Certain things are lacking today: Data protocols, the rules around data – what I call the new common laws around data – are lacking. How will the larger economy embrace data factories & push them forward? And some major challenges around things like privacy and security have yet to be met yet. And some very smart thinkers are thinking around those areas. So the issues and the common economic and legal landscape has to change. The factories will come, the principles already exist, the tools already exist. So we will see a massive evolution where the factories will come to America and will drive the next massive wave of innovation.
DV: The future is bright, John.
JF: The Cube is all about acquiring knowledge, and you’re doing great.
AM: The West Coast has been kind to me. I spent six months here earlier this year & the West Coast embraced me very openly because we saw that when we asked the question: If I have to process massive amounts of data, who does it today? They all said in the Valley. So Yahoo, Facebook, Twitter, Zinga have all been very kind to me. My education comes from them.
JF: There’s a camaraderie. That’s a people-centric kind of thing that no one’s talking about. This is a very early emerging trend. It’s still small – you know the principals by name. It’s like Linux back in the day. Is there a camaraderie amongst the big data shops and geeks and developers? Because it is a mixed bag, and they are all playing together in this sandbox.
AM: It’s a very good question. It’s a lesson I’ve had to learn the hard way. I’ll share it: One, the science is tricky, and it’s on steroids. It’s an art. Here’s why: As of today, this year, we have 1.2 Terabytes of information in existence. That’s 1,000 exobytes, 1 million petabytes. Cisco estimates that by 2013 there will be 70 exobytes of information flowing through the Internet, 5% of that will be structured. All the rest will be unstructured. Now look at the enterprise databases. It’s all relational, all structured. So most of the information being produced is unstructured. It’s like the Google robotic car. You look inside and there’s no driver. That’s scary. And that is the future.
We have a large call center. And we can improve our service to our customers if we had the ability to understand exactly what our customers were saying to us. So that is one thing. A lot of data, most of it unstructured.
The second thing is sampling is dead. You can now model at the population level, with the whole data set. Which is massively interesting.
And the third thing, the lesson we learned, algorithms are no longer proprietary. How you apply them is. So the competitive advantage is not going to come from writing the next graph algorithm. Because the people you may know on LinkedIn. using GPS data for example, as well as risk concentrations can all be done with a graph algorithm which as already been written. So forget about rewriting it. How you apply it and which problem you apply the algorithm to is now the important thing. Which is a massive game changer because people for the longest time have spent their time thinking about writing an algorithm that nobody has and protecting it.
So to answer your question in a long-winded way, because of those three factors there is a lot of camaraderie emerging in the space because people are realizing that the competitive advantage that historically came from these very smart quants writing algorithms is no longer there. The advantage will be you can use a graph algorithm for one thing, and I can use it for something else, and it’s fine for us to talk about it, because there are these nice pockets of value that I’m not impeding on them.

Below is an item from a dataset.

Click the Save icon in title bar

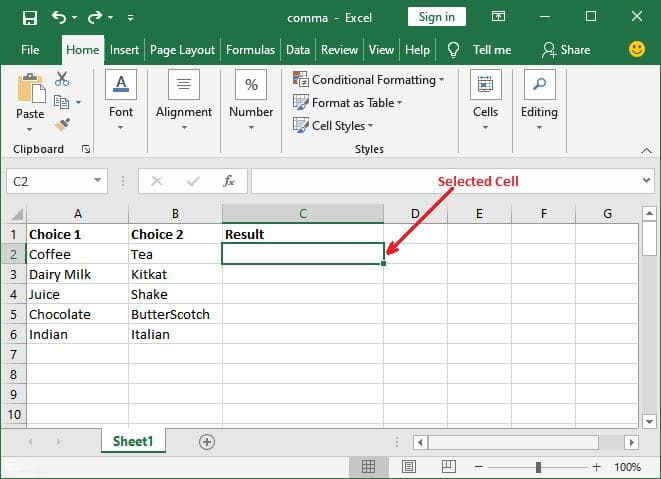(x=30, y=18)
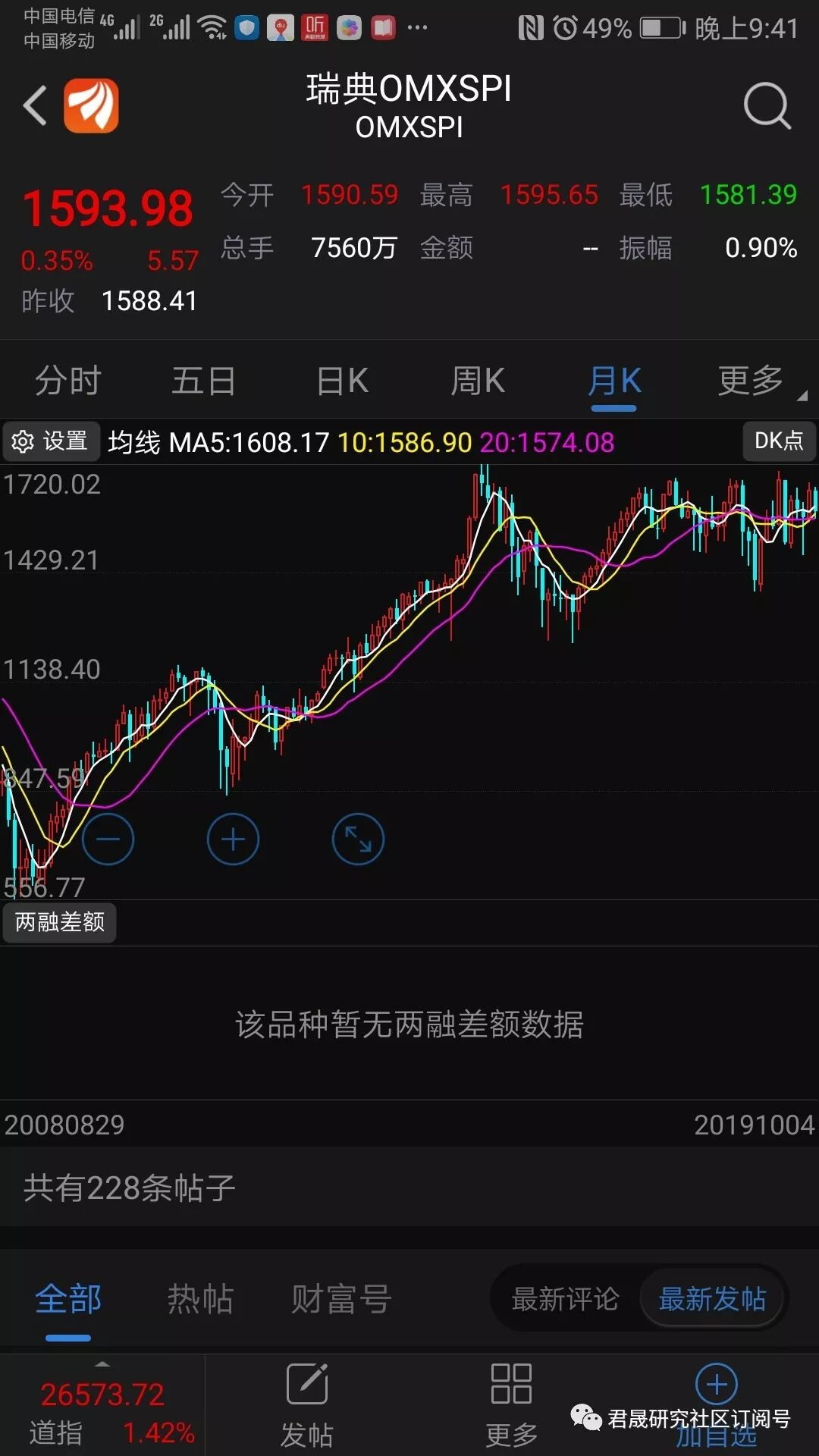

DV: I wanted your take on Open Source. You are seeing a lot of big companies like Oracle now owning Open Source; you’re seeing them use their power to go after Google, for example, with Java Mobile Edition. How do you deal with that or you just say the innovation is just so great we’re just going to say the innovation is just so great, damn the torpedoes, we’re going to go forward. Or do you have some processes, & what kind of advice would you give to people who want to go forward but are concerned about the potential legal aspects or the wild, wild west of Open Source.

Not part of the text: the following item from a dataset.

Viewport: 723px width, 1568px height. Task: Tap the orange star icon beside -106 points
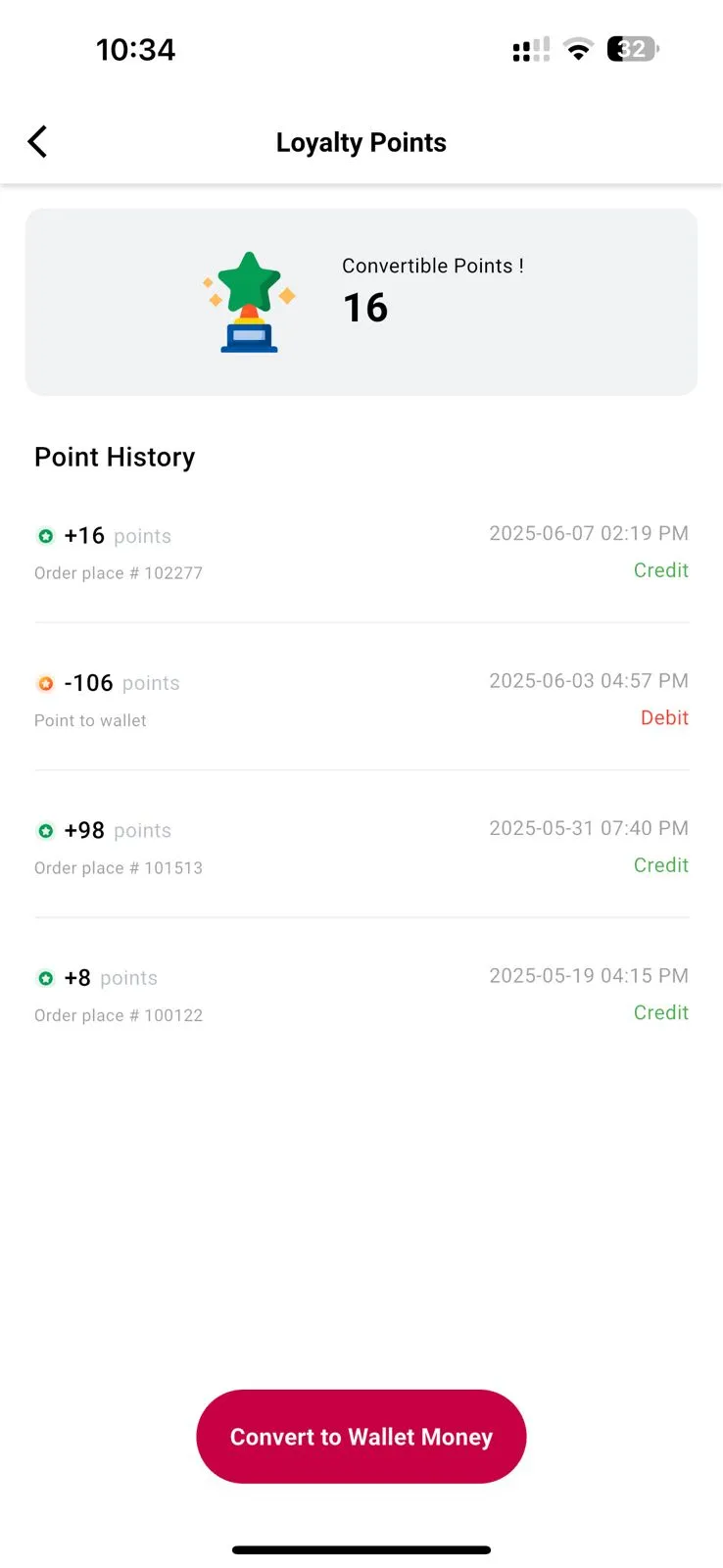pyautogui.click(x=45, y=683)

AM: It’s a great question. I don’t have all the answers and don’t claim to have them. I think the industry needs to take a leadership role, come together, and establish a set of laws, just like it exists for physical properties, for intangible property like data. It doesn’t exist today. I think that’s where – I was talking to the O’Reilly guys about it a few weeks ago. The industry needs to come in and do its own proclamation of digital rights. Rather than wait for someone to come in & do it to us, let’s take the lead. We know the issues, we know the power of the platform and how it could potentially be misused. Let’s take the lead ourselves and be the white knight, the purveyors of good, & establish a rule book that can enable people to leverage technology for solving problems & not in a bad way. I don’t think I know the way to go forward and do it, because there is a lot of creative tension in and around people trying to figure out what space they should employ. It’s like going to Japan & going into the subway system. You’re always wiggling for elbowroom. People are doing that right now, they’re trying to find elbowroom. They will find elbowroom but they will realize it’s okay to be in close quarters with each other. They’re still the same people waiting for the same train to the same destination in the same place. It’s okay to be close together.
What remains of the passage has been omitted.